• How to complete this task:
Both the line containing "Track Order (785, 1819)" and the line containing "[9. 不当な拘束の禁止] (26, 1480)" belong to the span. Output exactly that span from the listing below, and nothing outside it.

• Dataset records:
☆ ☆ ☆ ☆ ☆ ☆ ☆

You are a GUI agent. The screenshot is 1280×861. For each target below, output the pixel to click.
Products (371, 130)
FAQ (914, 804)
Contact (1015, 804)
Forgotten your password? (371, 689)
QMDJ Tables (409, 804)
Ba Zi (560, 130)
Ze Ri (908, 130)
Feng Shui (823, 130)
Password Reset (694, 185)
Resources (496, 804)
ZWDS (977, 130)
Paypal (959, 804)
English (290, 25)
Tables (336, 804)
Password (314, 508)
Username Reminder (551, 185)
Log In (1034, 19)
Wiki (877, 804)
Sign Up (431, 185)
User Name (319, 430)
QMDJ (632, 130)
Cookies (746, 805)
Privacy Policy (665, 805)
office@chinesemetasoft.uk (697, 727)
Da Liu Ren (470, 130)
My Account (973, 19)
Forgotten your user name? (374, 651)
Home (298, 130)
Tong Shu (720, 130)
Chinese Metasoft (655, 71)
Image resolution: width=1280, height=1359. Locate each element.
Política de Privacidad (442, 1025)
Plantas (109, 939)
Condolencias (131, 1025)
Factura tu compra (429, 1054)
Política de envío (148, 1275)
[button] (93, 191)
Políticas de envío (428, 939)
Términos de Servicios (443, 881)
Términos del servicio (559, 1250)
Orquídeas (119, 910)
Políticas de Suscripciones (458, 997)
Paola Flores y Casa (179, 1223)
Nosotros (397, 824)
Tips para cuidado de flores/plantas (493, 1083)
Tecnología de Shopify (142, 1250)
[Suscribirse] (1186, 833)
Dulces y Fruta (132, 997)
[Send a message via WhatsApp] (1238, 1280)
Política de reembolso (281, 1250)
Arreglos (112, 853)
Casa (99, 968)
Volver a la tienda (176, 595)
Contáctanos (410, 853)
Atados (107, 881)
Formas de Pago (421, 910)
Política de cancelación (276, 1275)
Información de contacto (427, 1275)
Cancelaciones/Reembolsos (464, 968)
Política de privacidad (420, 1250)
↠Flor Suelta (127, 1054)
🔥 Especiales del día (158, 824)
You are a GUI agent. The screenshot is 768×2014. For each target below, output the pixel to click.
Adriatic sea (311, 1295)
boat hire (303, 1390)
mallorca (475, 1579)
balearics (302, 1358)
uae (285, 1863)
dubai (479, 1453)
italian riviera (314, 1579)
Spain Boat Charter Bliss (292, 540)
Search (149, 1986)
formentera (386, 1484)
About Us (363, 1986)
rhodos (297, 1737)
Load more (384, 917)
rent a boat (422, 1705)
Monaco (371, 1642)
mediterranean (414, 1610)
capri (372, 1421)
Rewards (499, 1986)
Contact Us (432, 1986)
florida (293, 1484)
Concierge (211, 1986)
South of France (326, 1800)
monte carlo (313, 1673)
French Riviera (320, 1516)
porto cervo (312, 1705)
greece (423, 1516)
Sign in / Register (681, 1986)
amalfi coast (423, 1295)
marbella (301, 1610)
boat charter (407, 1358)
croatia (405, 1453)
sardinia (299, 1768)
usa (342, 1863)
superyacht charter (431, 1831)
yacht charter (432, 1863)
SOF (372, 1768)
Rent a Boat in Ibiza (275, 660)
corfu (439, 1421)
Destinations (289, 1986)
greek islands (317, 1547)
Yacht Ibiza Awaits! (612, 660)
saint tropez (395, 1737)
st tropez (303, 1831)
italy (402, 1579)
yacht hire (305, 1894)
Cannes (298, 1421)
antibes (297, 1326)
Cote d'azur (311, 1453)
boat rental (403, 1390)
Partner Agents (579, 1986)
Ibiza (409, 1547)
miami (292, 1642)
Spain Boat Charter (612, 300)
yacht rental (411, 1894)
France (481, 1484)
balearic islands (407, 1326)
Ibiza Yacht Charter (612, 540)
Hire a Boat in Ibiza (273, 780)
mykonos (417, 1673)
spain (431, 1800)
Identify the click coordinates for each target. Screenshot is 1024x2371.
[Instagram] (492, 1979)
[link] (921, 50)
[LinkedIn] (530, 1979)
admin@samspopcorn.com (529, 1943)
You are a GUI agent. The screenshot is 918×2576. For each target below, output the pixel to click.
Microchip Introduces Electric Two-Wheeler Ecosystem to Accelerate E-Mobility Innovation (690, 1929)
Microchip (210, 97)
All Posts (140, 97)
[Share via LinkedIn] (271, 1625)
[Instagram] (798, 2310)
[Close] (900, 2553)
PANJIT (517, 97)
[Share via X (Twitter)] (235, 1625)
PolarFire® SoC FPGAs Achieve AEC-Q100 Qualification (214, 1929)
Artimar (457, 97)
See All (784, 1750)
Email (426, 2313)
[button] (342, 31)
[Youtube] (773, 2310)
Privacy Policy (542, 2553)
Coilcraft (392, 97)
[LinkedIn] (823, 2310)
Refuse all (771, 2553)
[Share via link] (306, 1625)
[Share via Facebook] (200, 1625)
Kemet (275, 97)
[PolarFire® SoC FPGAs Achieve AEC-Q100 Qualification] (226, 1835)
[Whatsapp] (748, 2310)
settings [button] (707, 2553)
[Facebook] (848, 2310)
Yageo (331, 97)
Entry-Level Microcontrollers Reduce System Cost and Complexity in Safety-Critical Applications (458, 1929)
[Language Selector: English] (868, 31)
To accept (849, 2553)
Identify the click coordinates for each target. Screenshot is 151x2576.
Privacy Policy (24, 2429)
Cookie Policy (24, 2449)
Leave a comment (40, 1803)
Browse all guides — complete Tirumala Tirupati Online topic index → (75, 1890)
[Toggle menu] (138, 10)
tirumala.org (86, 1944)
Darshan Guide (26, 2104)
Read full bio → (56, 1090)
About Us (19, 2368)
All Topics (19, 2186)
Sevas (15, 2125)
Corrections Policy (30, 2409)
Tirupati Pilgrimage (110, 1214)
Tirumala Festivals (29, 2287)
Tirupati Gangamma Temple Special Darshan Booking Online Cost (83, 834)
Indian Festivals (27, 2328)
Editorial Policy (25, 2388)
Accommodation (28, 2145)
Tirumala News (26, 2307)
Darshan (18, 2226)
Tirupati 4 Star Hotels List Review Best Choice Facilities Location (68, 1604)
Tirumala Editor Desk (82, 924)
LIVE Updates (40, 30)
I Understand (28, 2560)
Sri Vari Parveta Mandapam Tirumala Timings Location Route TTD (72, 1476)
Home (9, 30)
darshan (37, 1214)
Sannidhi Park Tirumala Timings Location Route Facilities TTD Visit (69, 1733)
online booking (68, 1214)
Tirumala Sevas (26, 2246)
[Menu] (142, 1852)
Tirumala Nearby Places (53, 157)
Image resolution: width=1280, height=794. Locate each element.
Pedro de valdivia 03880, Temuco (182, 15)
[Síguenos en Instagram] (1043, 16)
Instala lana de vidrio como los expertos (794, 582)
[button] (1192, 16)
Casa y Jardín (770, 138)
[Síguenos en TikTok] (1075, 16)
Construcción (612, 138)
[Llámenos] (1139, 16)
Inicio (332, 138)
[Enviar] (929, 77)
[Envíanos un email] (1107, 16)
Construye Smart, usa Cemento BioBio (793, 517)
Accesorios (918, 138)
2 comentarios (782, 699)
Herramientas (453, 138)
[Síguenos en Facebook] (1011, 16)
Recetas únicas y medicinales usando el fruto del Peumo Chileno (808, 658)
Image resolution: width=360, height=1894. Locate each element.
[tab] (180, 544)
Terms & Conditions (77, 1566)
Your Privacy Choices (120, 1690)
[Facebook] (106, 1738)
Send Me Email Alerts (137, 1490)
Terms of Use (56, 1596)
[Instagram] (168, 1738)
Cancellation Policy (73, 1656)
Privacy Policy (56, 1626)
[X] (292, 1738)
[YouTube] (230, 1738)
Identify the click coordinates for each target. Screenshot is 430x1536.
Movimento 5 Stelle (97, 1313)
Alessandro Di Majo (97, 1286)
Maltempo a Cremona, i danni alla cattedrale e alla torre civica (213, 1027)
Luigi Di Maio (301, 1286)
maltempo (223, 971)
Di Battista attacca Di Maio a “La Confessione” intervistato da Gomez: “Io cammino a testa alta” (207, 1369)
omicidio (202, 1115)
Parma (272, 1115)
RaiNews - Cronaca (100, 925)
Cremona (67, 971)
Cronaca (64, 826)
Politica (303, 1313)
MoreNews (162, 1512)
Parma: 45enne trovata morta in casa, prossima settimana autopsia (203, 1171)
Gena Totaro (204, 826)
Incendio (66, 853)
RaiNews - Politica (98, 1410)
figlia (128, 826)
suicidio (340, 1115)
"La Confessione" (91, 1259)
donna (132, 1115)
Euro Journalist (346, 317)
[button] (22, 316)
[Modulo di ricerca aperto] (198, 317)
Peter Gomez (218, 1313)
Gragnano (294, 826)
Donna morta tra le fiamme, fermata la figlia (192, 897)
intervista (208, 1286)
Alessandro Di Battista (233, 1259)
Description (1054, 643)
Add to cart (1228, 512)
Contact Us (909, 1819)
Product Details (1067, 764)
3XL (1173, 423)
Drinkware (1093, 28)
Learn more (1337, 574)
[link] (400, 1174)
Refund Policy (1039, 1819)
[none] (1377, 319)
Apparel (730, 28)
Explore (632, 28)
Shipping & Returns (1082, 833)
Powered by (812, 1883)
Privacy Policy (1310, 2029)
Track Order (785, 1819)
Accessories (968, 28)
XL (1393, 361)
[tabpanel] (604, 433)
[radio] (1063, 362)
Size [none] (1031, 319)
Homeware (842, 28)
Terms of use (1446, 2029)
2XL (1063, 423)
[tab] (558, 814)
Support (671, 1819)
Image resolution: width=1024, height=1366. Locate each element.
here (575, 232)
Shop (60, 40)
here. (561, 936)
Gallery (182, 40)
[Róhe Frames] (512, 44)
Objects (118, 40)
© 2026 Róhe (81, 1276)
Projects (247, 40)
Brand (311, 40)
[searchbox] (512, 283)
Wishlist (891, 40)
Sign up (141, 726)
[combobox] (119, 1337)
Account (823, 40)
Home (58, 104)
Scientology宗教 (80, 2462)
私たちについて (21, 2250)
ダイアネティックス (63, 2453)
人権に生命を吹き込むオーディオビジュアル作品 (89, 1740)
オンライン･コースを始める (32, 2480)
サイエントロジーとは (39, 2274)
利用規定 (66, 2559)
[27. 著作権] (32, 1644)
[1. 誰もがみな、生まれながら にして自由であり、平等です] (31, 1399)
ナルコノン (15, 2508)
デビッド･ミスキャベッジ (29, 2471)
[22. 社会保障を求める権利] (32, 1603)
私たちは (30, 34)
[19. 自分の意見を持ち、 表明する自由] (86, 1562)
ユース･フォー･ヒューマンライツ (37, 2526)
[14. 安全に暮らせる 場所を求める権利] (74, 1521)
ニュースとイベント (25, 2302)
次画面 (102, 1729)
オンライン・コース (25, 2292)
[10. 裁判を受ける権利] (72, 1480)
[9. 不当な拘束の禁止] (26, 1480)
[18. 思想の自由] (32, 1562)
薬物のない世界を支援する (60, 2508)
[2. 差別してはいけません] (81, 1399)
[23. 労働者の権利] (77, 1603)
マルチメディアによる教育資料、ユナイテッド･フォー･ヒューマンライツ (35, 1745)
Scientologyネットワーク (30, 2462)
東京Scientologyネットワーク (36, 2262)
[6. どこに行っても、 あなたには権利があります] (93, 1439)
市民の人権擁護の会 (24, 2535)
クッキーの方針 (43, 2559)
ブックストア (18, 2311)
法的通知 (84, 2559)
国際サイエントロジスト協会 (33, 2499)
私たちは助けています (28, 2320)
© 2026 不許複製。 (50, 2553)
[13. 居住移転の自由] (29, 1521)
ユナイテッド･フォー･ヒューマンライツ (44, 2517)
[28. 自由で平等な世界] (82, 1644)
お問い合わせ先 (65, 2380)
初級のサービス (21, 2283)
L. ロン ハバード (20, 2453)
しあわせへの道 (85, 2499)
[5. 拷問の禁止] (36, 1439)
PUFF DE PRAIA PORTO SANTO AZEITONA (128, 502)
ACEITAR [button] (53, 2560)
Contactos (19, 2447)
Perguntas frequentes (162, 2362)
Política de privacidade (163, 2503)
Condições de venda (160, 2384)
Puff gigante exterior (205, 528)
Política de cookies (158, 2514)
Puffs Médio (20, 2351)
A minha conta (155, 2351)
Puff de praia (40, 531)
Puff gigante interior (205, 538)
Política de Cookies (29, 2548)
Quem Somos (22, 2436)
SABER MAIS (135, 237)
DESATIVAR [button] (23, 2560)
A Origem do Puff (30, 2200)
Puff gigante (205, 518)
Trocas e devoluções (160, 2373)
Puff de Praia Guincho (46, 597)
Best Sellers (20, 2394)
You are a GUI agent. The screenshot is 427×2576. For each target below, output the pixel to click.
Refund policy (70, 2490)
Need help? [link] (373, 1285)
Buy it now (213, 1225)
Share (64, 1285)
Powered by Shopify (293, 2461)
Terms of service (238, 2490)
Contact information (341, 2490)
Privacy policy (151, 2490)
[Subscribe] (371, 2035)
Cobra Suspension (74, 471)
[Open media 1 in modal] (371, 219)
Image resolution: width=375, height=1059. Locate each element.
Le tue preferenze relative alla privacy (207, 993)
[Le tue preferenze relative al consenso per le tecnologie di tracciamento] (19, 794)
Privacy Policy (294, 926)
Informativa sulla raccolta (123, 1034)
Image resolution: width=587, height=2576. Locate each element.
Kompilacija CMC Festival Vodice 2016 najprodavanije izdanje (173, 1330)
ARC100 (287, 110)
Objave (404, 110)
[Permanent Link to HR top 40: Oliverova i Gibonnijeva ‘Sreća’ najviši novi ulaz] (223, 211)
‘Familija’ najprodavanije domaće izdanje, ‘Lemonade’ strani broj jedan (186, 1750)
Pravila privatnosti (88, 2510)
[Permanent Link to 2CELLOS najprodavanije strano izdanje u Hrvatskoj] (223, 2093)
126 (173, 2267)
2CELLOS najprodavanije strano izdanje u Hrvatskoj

☆ ☆ ☆ ☆ ☆ ☆ ☆

• Solution to this problem:
Track Order (785, 1819)
Accessories (968, 28)
XL (1393, 361)
[tabpanel] (604, 433)
[radio] (1063, 362)
Size [none] (1031, 319)
Homeware (842, 28)
Terms of use (1446, 2029)
2XL (1063, 423)
[tab] (558, 814)
Support (671, 1819)
Image resolution: width=1024, height=1366. Locate each element.
here (575, 232)
Shop (60, 40)
here. (561, 936)
Gallery (182, 40)
[Róhe Frames] (512, 44)
Objects (118, 40)
© 2026 Róhe (81, 1276)
Projects (247, 40)
Brand (311, 40)
[searchbox] (512, 283)
Wishlist (891, 40)
Sign up (141, 726)
[combobox] (119, 1337)
Account (823, 40)
Home (58, 104)
Scientology宗教 (80, 2462)
私たちについて (21, 2250)
ダイアネティックス (63, 2453)
人権に生命を吹き込むオーディオビジュアル作品 (89, 1740)
オンライン･コースを始める (32, 2480)
サイエントロジーとは (39, 2274)
利用規定 (66, 2559)
[27. 著作権] (32, 1644)
[1. 誰もがみな、生まれながら にして自由であり、平等です] (31, 1399)
ナルコノン (15, 2508)
デビッド･ミスキャベッジ (29, 2471)
[22. 社会保障を求める権利] (32, 1603)
私たちは (30, 34)
[19. 自分の意見を持ち、 表明する自由] (86, 1562)
ユース･フォー･ヒューマンライツ (37, 2526)
[14. 安全に暮らせる 場所を求める権利] (74, 1521)
ニュースとイベント (25, 2302)
次画面 (102, 1729)
オンライン・コース (25, 2292)
[10. 裁判を受ける権利] (72, 1480)
[9. 不当な拘束の禁止] (26, 1480)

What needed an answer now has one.